Looking for a PhD student to study population genomics of rapid evolution

Details on how to apply (deadline 27th January 2021):

As part of a collaborative project with Isabell Hensen and Christoph Rosche (among others) at the Martin Luther University Halle-Wittenberg (Germany), we are looking for a PhD student to study rapid evolution using genomic data of a wide-spread invasive plant species. This project is in cooperation with the German Centre for Integrative Biodiversity Research (iDiv) Halle-Jena-Leipzig:

“Harnessing the power of RADseq data to achieve a more mechanistic understanding of rapid evolution”

This integrative project will apply RADseq analyses to identify molecular mechanisms of rapid evolution in native and non-native Conyza canadensis populations. Landscape genomics will unravel adaptive and non-adaptive drivers of the global genomic structure of this cosmopolitan weed. Available common garden data will allow studying genomic associations for intraspecific trait variation for phenotypic (competitive ability) and metabolomic data (root exudate profiles). The project will be supervised by the iDiv members Isabell Hensen (MLU Halle), Walter Durka (UFZ Halle) and Renske E. Onstein (iDiv Leipzig).
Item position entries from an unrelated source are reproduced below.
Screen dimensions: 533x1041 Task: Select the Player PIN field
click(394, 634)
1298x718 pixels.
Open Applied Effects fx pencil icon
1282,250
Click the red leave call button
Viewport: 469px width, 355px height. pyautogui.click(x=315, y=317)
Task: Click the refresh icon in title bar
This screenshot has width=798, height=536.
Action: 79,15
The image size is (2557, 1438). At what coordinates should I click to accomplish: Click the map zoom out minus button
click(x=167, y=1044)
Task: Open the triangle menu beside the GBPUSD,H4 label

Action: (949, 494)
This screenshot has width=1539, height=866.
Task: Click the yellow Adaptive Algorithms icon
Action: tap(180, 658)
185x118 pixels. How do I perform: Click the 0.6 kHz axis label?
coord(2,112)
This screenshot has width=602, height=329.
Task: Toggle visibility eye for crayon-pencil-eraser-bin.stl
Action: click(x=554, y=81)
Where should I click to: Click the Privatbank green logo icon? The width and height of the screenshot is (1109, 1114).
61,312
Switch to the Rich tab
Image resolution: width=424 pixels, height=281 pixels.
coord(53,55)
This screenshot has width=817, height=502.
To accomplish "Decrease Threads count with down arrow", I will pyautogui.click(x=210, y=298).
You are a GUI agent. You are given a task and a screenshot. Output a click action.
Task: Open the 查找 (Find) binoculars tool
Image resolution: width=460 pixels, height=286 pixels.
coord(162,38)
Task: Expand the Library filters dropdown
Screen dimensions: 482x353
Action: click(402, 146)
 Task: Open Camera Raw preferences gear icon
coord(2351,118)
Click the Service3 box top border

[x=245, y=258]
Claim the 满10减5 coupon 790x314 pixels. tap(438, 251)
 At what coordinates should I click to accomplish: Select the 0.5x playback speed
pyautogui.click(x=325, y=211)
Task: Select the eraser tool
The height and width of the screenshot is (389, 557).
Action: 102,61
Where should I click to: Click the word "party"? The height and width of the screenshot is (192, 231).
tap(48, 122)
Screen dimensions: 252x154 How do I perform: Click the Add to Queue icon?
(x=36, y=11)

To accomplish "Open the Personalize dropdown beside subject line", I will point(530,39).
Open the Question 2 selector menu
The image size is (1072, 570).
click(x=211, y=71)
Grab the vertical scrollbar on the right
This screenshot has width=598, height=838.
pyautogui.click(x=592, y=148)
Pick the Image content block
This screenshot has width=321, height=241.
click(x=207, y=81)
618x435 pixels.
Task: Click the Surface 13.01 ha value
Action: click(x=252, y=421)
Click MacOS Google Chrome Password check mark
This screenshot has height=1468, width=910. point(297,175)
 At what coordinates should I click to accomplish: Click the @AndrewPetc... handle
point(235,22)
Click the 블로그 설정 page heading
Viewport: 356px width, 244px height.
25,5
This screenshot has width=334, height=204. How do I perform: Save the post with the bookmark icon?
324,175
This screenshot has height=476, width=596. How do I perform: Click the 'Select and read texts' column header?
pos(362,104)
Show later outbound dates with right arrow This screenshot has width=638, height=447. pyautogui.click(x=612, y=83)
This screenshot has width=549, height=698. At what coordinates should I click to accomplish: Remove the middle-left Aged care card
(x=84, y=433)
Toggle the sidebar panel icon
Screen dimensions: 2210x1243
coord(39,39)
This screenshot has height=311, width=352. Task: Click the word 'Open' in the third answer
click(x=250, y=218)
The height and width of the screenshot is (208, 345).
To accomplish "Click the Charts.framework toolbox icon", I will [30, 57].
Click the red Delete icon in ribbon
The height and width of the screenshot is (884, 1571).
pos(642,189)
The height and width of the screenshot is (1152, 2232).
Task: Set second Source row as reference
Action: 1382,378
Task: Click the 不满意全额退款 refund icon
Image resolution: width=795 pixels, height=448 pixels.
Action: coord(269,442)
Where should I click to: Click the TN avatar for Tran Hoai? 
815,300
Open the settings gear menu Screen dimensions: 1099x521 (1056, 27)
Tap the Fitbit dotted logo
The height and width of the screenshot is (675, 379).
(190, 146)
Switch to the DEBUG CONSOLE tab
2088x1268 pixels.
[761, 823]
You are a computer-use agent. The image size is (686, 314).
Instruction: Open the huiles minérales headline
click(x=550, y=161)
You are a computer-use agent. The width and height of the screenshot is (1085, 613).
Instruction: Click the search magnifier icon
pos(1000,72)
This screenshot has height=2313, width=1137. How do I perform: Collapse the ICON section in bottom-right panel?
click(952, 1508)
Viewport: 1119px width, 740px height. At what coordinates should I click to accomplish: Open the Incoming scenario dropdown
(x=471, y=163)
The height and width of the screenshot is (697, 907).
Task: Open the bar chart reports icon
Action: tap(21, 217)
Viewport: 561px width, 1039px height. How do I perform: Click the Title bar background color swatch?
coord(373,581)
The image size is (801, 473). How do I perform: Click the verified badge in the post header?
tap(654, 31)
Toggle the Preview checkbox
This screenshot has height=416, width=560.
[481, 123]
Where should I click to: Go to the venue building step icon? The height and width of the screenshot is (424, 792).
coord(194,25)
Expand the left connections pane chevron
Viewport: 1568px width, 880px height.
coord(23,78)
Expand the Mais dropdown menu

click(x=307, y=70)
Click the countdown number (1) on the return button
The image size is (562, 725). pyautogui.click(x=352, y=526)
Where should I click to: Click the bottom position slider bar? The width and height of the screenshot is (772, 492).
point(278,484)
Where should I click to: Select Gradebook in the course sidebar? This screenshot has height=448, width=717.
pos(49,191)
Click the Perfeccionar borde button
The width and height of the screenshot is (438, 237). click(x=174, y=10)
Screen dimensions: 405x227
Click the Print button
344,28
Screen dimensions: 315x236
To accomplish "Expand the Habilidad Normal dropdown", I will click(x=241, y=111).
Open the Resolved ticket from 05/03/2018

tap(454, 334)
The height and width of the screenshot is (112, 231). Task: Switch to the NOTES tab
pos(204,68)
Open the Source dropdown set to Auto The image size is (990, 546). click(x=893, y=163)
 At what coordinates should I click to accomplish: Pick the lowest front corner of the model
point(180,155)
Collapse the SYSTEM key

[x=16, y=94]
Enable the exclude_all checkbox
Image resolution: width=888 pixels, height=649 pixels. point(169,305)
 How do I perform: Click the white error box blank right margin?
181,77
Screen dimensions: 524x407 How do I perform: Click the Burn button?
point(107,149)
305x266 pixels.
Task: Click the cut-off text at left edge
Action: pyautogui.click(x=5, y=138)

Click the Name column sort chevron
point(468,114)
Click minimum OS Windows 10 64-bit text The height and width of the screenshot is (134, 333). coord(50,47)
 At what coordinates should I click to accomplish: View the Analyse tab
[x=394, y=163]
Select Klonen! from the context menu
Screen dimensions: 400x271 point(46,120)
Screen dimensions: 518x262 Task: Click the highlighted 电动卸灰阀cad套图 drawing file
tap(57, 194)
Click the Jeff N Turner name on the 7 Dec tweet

• Performing population genomic lab work and data analyses
• Publishing scientific papers in peer-reviewed journals
• Presenting results at national and international conferences
• Interactions with molecular and evolutionary ecologist at MLU, UFZ and iDiv
• Travelling for interactions with collaborators from the University of Montana
• Active participation in the yDiv graduate school
• Qualification goal: PhD in population genomics

• M.Sc. or equivalent scientific university degree in a project-related field (e. g., population genetics, plant
genomics, population ecology, plant ecology and evolution, invasion biology)
• Statistical skills, experience with R
• Expertise and experience in population genetics are advantageous
• Experience in working with data pipelines is also advantageous

Get in touch if you have any questions!


Looking for a technical assistant to join the group

Details on how to apply can be found here: 174_iDiv_Tech_Assistant_EA_REO_engl (deadline 12th of August 2020).

Technical assistant Evolution & Adaptation group at iDiv (Leipzig, Germany)

Limited until 30 September 2021. 100% of a full-time position. Salary: Entgeltgruppe 6 TV-L. Workplace: Leipzig.

The Evolution & Adaptation research group focuses on the interchange between (macro-) ecology and evolution, to understand the global distribution of genetic, taxonomic and functional diversity. We therefore generate genetic (genomic) data (e.g. from plants from Madagascar), and build databases of biodiversity data (such as functional traits) to investigate the link between genes and phenotype. Understanding these links is important for predicting how adaptable biodiversity is to current and future global change.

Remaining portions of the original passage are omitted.